What Bandersnatch Means for the Future of Television Viewing

What Bandersnatch Means for the Future of Television Viewing

Bandersnatch, a weird meta moment that might not change the landscape of television, but will give you pause about the nature of reality and free will.

 

Charlie Brooker once again succeeds at creating something unique and unsettling in this special interactive episode of Black Mirror. The story follows Stefan, a young video game designer in 1984 trying to finish Bandersnatch, a Choose Your Own Adventure Game—only the start of how meta this story gets. At every turn, the audience is given the opportunity to make decisions for Stefan that can be as seemingly benign as the music he listens to on his walkmen to progressively darker actions as we delve deeper into his deteriorating mental state. This example of Choose Your Own Adventure is a meditation on the nature of grief, time, and free will, one so meta that you will feel that the fourth wall never truly existed.

With multiple endings, you are able to explore the various scenarios and while some might end the story prematurely, you are given the option to go back and choose a different path. It really is impressive how seamless the decision process is portrayed onscreen, creating a continuous narrative no matter the decision. While the filming and presentation of this piece is incredibly innovative, it’s also easy to start losing interest in making decisions and you can’t help being a little unsatisfied at the end. Unlike Choose Your Own Adventure books, the Netflix format does not allow you to fully explore every single option available to you unless viewed multiple times.

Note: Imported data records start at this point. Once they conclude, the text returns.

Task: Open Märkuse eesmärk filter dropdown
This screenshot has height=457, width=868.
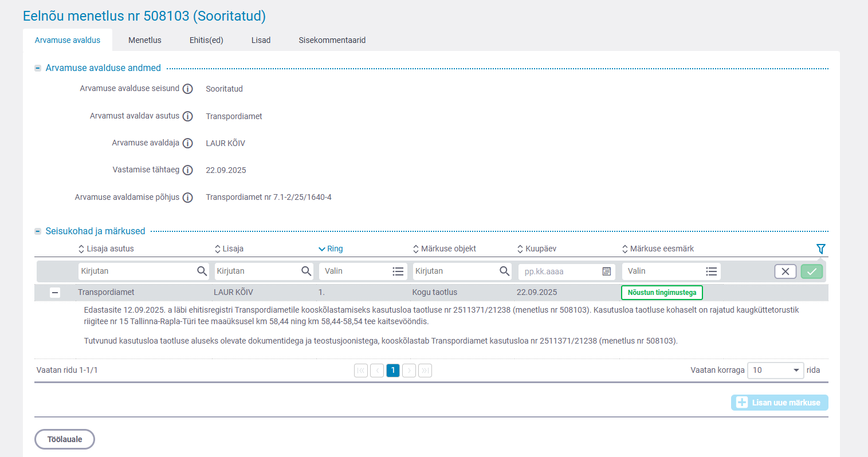Action: tap(671, 271)
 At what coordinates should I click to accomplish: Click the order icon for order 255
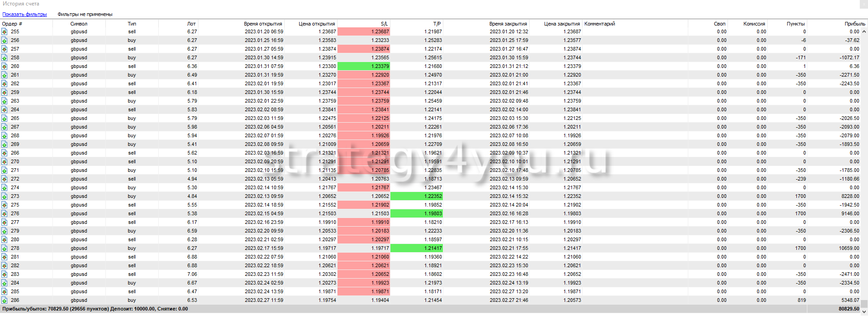point(4,31)
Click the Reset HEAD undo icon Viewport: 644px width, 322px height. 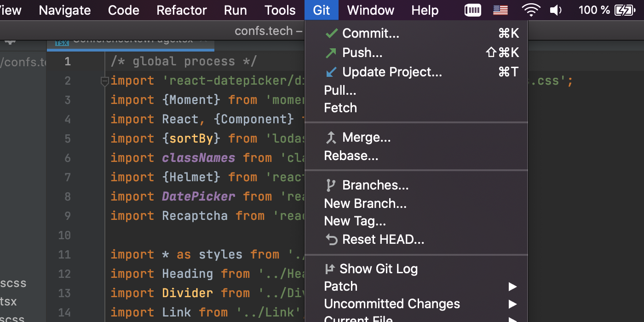331,240
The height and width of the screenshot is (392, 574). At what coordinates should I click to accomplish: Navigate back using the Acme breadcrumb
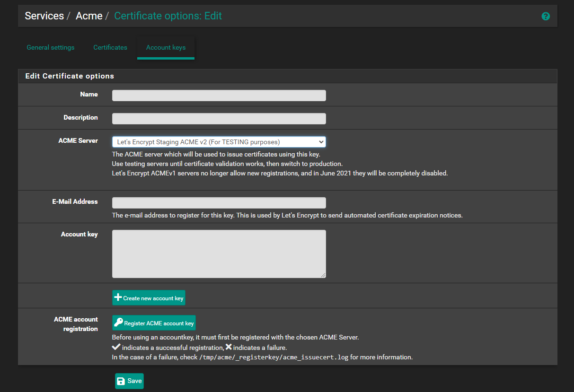(89, 16)
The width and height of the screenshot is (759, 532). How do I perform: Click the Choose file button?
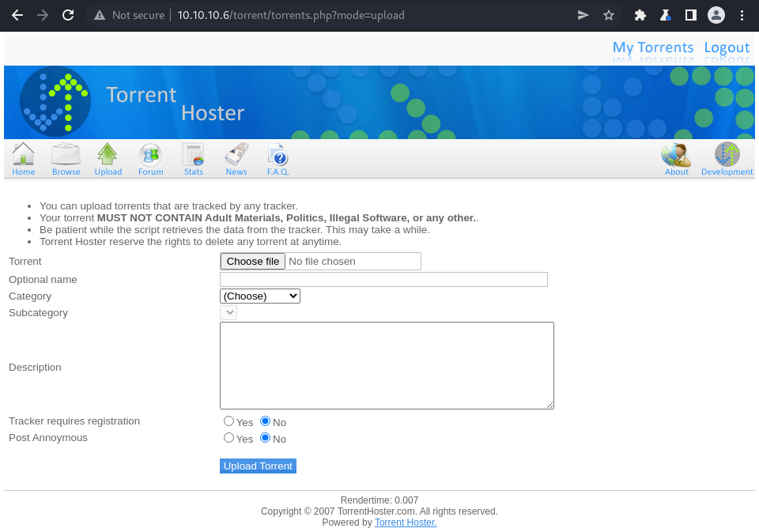coord(252,261)
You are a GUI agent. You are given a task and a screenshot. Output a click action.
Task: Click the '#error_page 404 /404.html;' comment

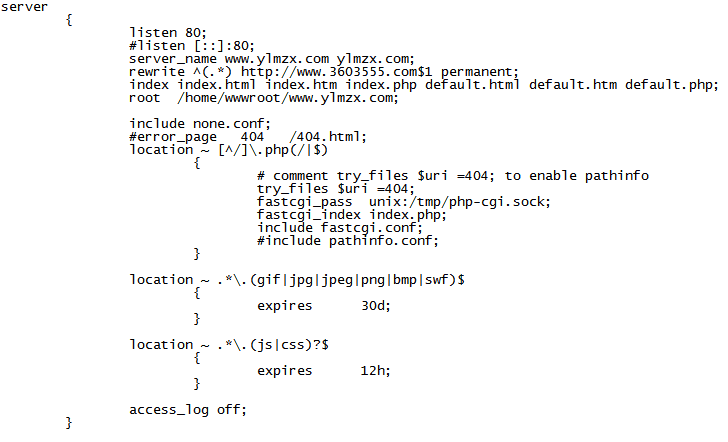coord(248,137)
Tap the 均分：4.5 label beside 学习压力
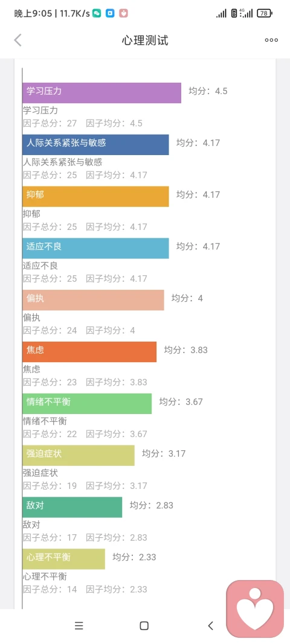Image resolution: width=290 pixels, height=644 pixels. (208, 91)
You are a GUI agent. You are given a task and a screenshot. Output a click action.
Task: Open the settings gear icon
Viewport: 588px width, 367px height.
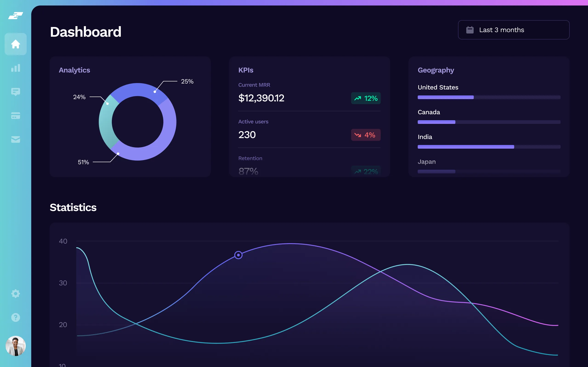pyautogui.click(x=16, y=293)
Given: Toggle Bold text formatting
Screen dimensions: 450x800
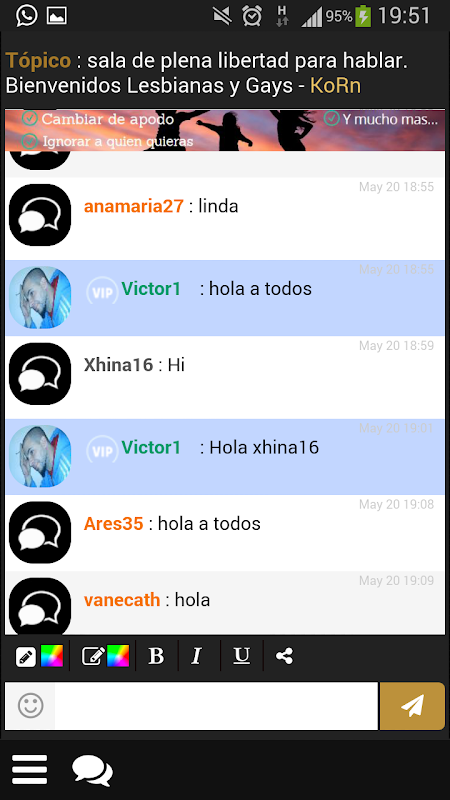Looking at the screenshot, I should [156, 656].
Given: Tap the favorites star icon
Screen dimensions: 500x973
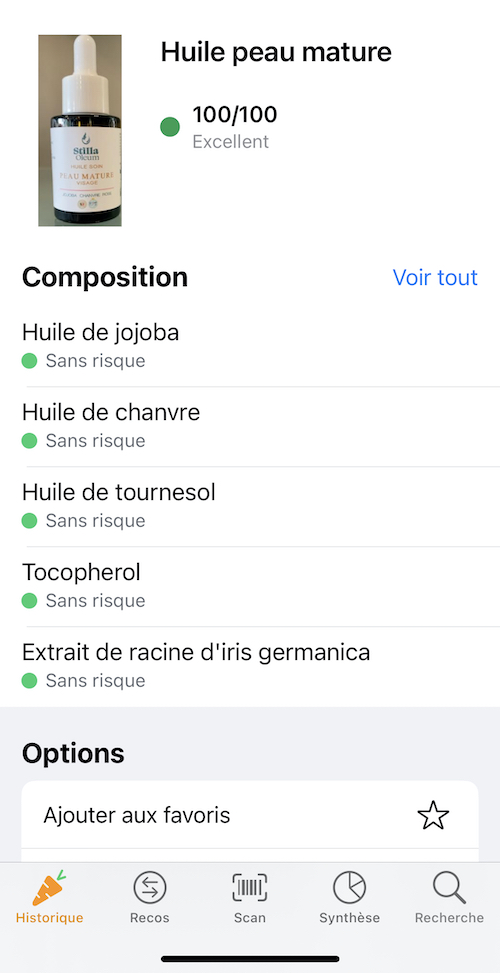Looking at the screenshot, I should pos(433,815).
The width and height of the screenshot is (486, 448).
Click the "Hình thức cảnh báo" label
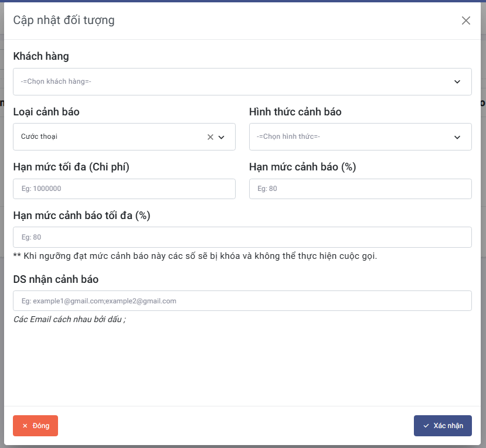click(295, 112)
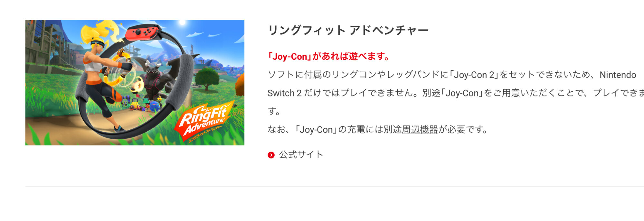
Task: Click the word Nintendo in the description
Action: 618,75
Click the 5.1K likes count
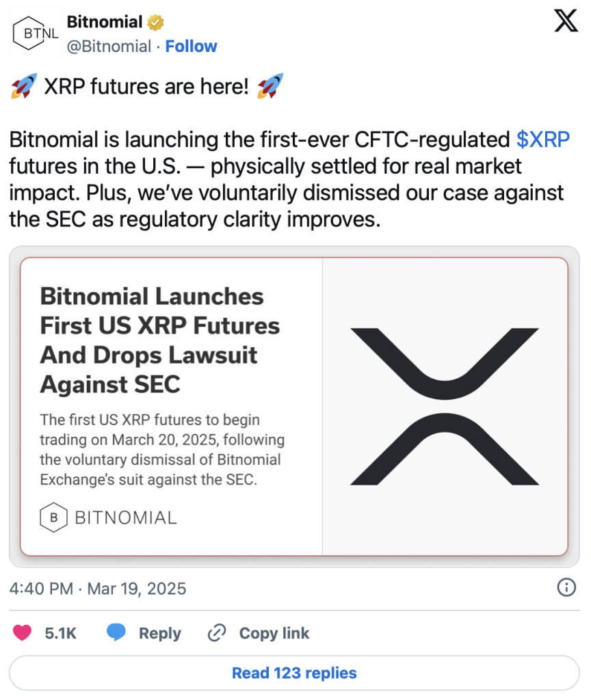This screenshot has height=700, width=591. click(60, 633)
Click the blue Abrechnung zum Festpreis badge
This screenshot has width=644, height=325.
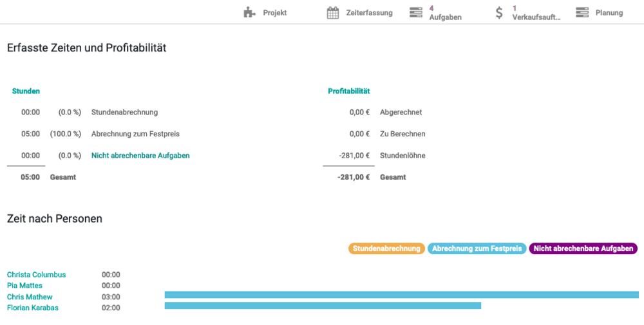[477, 248]
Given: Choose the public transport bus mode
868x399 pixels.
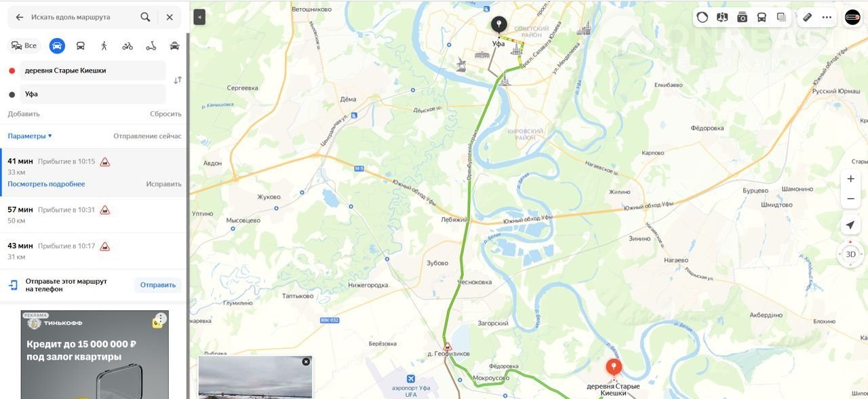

As much as you choose, you are inevitably led to the final conclusion—which may be the best part of the whole experience—one that reminds you that in the end, it was never truly your decision about how the story would play out.  

The ambition and excellent quality of this Black Mirror episode can’t hide the impracticalities of Choose Your Own Adventure movies and TV shows. It is doubtful that this form of story-telling will ever translate perfectly to the screen and will probably not be easy to reproduce for other genres, and maybe that’s for the best.